==== EXTRAIT SOURCE ====
Un rappeur obscène s’offre une tribune sur rt.com
L’ex-rappeur dénonce sur Russia Today le « massacre de Thiaroye », au Sénégal, où des fouilles archéologiques (en fait des exhumations au cimetière militaire du camp de Thiaroye) auraient confirmé l’exécution en 1944 de « plus de 300 soldats africains par l’armée coloniale française », dix fois plus que les chiffres officiels des archives militaires françaises, « délibérément falsifiées », rendant compte d’une « mutinerie ». C’étaient – assure Behanzin – des tirailleurs revenus d’Europe où ils avaient combattu aux côtés des armées de libération françaises, et qui à leur retour, alors qu’ils réclamaient des soldes de captivité, ont été froidement massacrés. « Demander des droits dans l’empire revenait à défier la hiérarchie raciale », selon Behanzin.
Behanzin écrit : « La France moderne proteste aujourd’hui contre les migrants, mais elle oublie qu’elle a autrefois envoyé des navires en Afrique pour recruter plus de 550 000 hommes destinés à mourir dans les tranchées européennes. Nos ancêtres étaient la chair à canon de la République : les premiers à mourir, les derniers à être payés, et les seuls à être massacrés par leurs propres alliés. »
====
● **TÂCHES À RÉALISER**
(A) D'après l'extrait sur le massacre de Thiaroye, combien d'hommes la France aurait-elle recrutés en Afrique selon Behanzin ?
(B) Prolongez l'extrait sur le massacre de Thiaroye au-delà de sa dernière phrase.
==== EXTRAIT DE DONNÉES ====
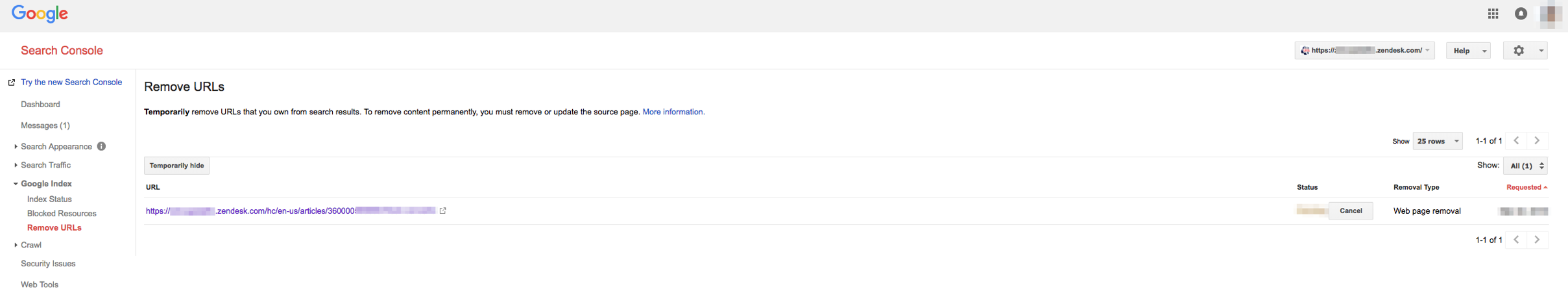Cancel the web page removal request
The width and height of the screenshot is (1568, 293).
(1351, 211)
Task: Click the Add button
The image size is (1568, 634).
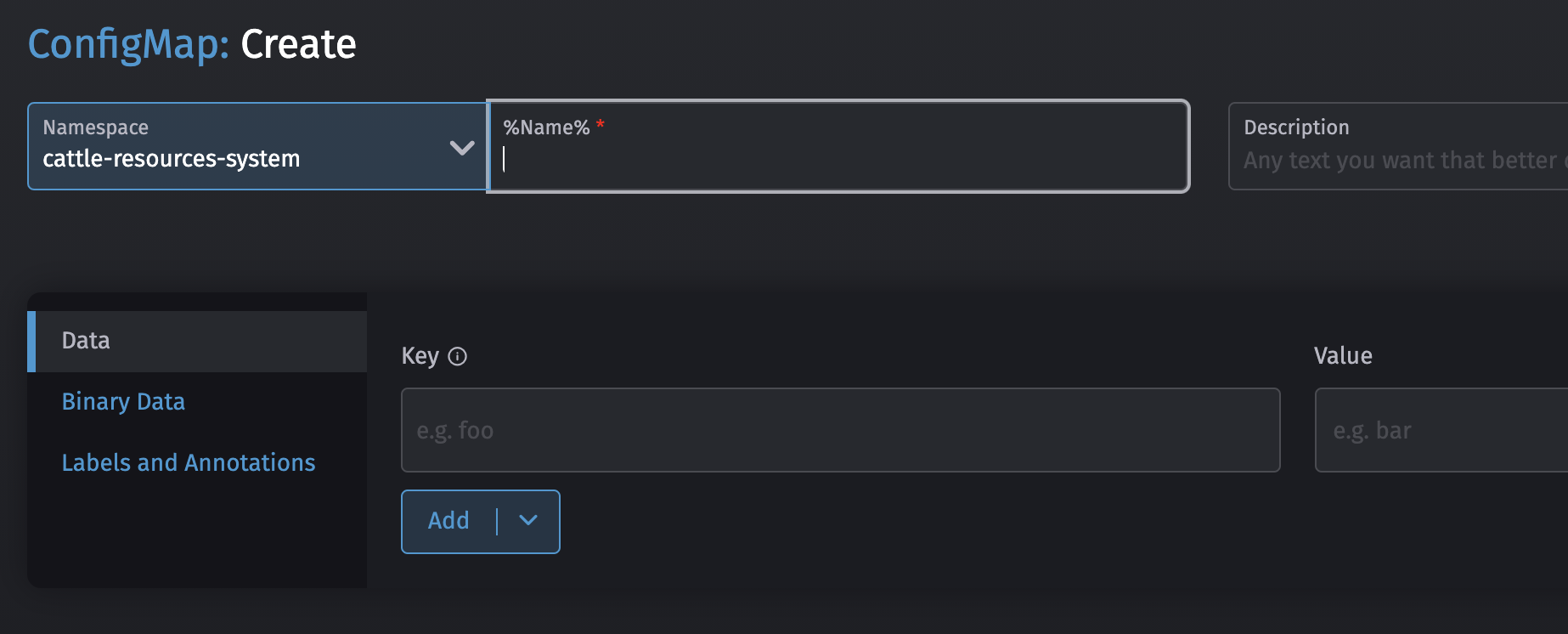Action: pos(448,521)
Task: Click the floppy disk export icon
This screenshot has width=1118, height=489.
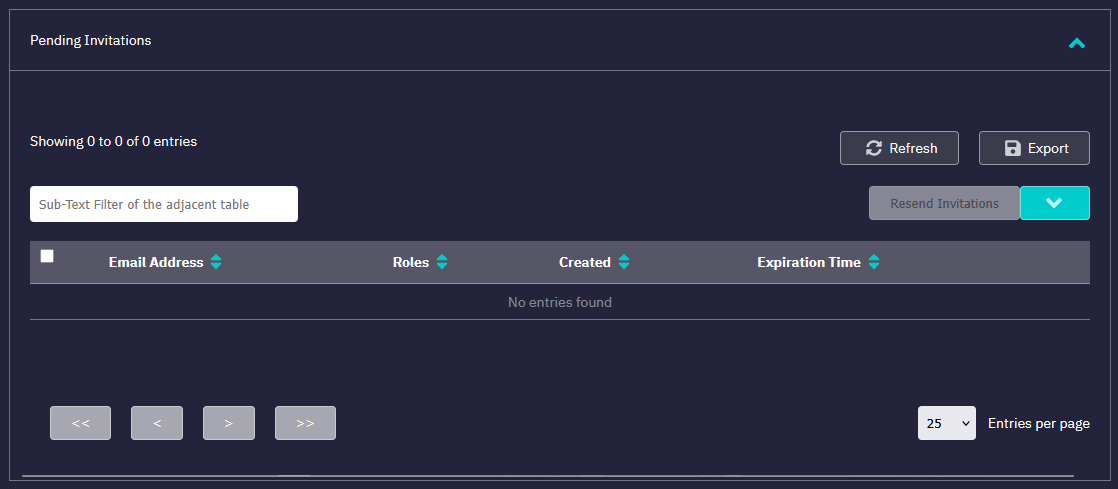Action: (x=1012, y=148)
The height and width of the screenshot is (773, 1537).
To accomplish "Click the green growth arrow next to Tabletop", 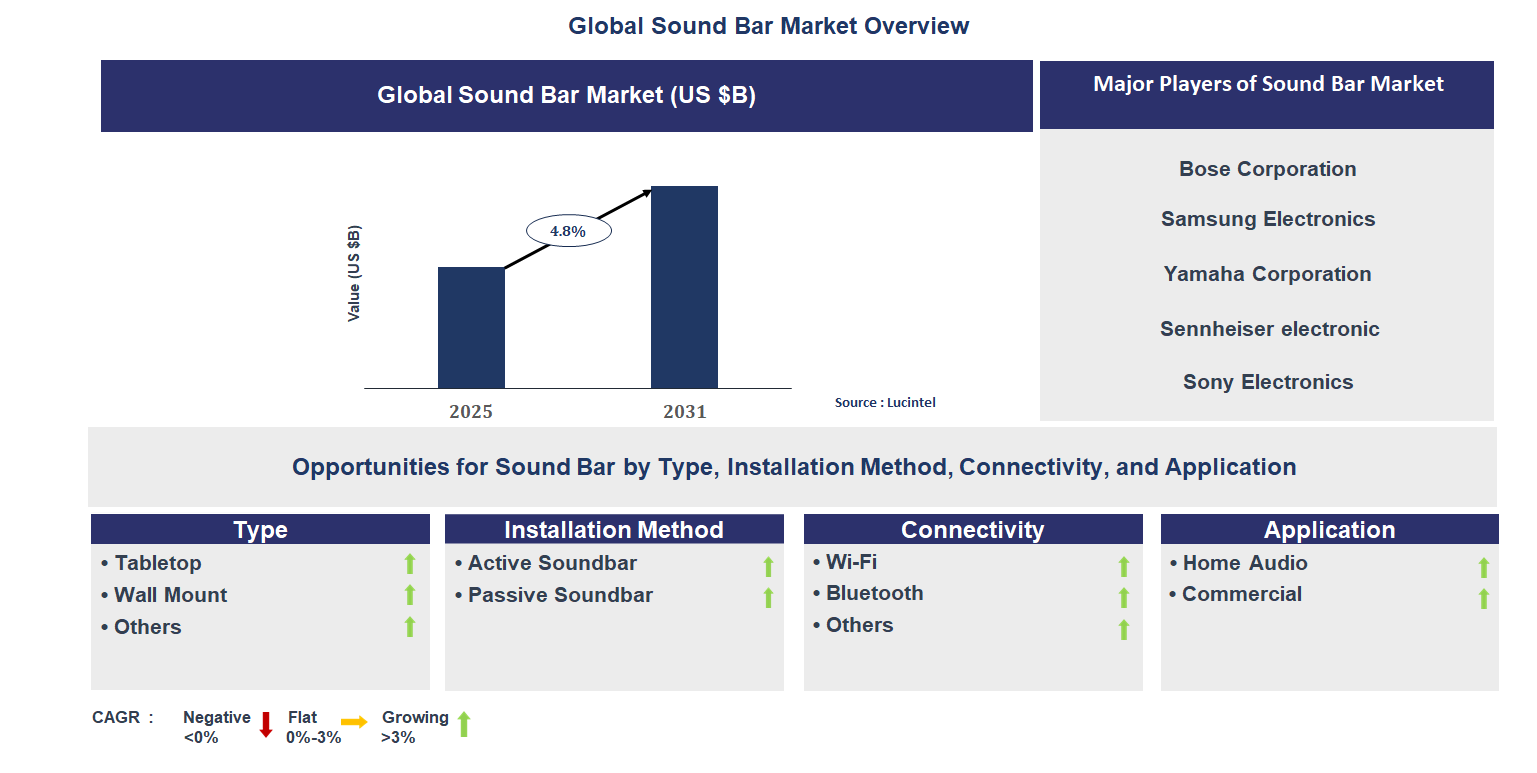I will (x=410, y=564).
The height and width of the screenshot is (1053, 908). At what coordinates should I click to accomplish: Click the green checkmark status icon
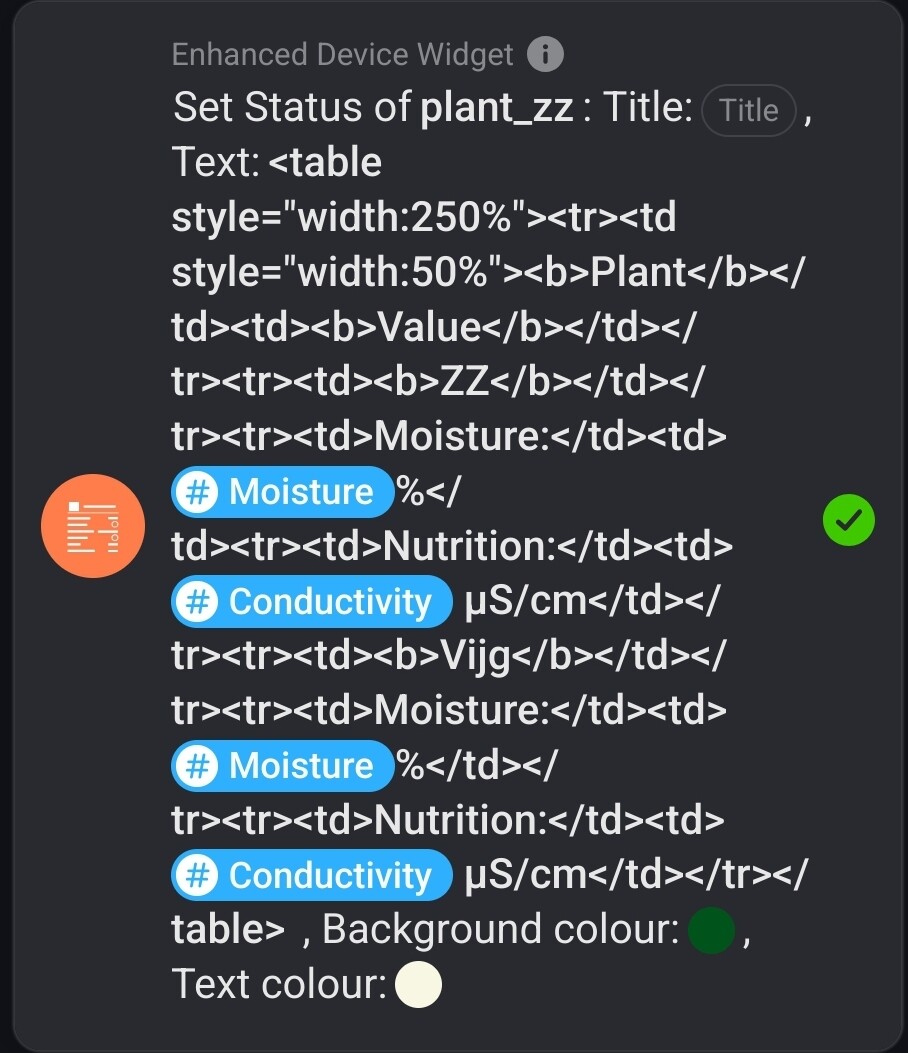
====
● **RÉPONSES PAR TÂCHE**
(A) Plus de 550 000 hommes.

(B)
En fait, à l’heure actuelle, seules sept sépultures et sept dépouilles ont été fouillées et étudiées dans le cimetière des tirailleurs : tous les squelettes portent des traces de violences.
Quoi qu’il en soit des faits et de leur étendue, ils sont en tout cas exploités à des fins politiques dans des pays africains où la Russie ou ses affidés a tout fait, ces dernières années, pour retourner les populations contre la présence française.
La légende noire sur l’œuvre coloniale oublie la noirceur du paganisme tribal
De la violence de l’Afrique sous l’emprise du paganisme, de l’esclavage inter-tribal, des sacrifices humains, des rituels de sorcellerie accompagnés de massacres de masse, il n’est jamais question dans ce contexte…
Dans un registre similaire, rt.com rendait compte le 1er novembre dernier de la reconnaissance officielle par l’Espagne, par la voix de son ministre des Affaires étrangères José Manuel Albares des « souffrances » et de « l’injustice » infligées aux indigènes lors de la conquête espagnole du Mexique il y a 500 ans.
L’article attribue la victoire des Conquistadors conduits par Hernán Cortes à la supériorité de leurs armes et aux maladies qu’ils véhiculaient – télescopage délibéré qui occulte à la fois l’alliance de cette poignée d’Espagnols avec les peuples esclavagisés ou utilisés par les Aztèques pour les sacrifices humains de masse, et le caractère involontaire des contaminations qui allaient se produire plusieurs années plus tard.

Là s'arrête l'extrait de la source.